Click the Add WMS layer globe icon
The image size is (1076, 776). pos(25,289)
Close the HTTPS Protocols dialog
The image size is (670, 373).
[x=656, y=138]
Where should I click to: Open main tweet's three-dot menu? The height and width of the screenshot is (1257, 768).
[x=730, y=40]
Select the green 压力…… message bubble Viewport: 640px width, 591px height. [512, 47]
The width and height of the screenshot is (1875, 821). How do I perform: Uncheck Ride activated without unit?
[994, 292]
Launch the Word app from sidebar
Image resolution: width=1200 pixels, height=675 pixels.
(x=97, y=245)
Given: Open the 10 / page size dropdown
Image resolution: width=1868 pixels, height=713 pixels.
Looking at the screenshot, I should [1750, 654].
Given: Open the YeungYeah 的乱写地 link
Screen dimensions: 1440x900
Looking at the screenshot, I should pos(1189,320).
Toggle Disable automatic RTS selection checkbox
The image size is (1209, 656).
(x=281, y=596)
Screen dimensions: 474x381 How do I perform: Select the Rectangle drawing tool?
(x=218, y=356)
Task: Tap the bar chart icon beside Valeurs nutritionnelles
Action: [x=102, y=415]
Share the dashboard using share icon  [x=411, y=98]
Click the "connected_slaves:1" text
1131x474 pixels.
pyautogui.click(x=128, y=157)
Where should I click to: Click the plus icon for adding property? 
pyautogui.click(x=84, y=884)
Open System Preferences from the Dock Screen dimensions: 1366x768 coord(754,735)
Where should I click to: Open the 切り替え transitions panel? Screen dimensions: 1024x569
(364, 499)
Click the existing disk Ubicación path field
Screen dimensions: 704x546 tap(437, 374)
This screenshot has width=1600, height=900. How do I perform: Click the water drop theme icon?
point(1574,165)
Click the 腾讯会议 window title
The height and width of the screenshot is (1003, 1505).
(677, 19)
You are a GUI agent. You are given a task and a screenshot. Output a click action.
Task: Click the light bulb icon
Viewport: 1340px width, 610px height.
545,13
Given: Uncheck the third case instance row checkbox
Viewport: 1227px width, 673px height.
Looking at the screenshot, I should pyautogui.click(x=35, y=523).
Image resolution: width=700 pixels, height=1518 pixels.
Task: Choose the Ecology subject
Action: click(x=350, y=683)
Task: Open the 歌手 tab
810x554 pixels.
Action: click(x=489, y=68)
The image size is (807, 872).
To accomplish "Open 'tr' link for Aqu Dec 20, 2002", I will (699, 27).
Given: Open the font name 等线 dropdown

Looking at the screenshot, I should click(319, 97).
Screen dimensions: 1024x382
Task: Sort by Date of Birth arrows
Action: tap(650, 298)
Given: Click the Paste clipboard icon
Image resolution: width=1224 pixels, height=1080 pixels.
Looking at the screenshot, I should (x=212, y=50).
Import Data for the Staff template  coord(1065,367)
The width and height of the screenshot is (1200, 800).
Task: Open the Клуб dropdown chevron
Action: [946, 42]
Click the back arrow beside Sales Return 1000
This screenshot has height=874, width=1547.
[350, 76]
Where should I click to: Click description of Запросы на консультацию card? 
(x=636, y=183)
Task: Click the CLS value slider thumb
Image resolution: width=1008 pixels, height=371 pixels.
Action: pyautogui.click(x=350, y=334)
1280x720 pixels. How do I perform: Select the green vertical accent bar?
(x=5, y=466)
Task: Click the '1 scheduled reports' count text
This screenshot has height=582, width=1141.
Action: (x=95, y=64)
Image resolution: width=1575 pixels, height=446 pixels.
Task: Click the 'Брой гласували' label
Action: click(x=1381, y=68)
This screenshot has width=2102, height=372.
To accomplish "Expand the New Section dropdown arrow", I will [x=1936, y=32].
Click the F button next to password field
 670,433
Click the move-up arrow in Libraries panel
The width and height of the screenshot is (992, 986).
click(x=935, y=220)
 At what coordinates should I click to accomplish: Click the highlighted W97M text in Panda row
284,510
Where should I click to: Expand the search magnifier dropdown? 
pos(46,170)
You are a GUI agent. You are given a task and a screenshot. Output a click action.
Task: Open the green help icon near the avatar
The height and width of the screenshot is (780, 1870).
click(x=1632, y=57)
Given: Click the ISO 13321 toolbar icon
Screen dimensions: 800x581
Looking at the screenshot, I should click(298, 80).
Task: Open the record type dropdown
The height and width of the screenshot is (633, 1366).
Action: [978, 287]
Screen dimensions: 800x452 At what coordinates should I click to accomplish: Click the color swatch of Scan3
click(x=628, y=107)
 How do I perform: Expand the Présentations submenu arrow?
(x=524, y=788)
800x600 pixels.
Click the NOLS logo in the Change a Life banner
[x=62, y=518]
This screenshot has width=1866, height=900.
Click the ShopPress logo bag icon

━━━

Assignment –
Look through the entries above and quote exactly the lines from the line with "Task: Click the CLS value slider thumb" to the line with "Task: Click the '1", counting both of those lines.

Exercise solution –
Task: Click the CLS value slider thumb
Image resolution: width=1008 pixels, height=371 pixels.
Action: pyautogui.click(x=350, y=334)
1280x720 pixels. How do I perform: Select the green vertical accent bar?
(x=5, y=466)
Task: Click the '1 scheduled reports' count text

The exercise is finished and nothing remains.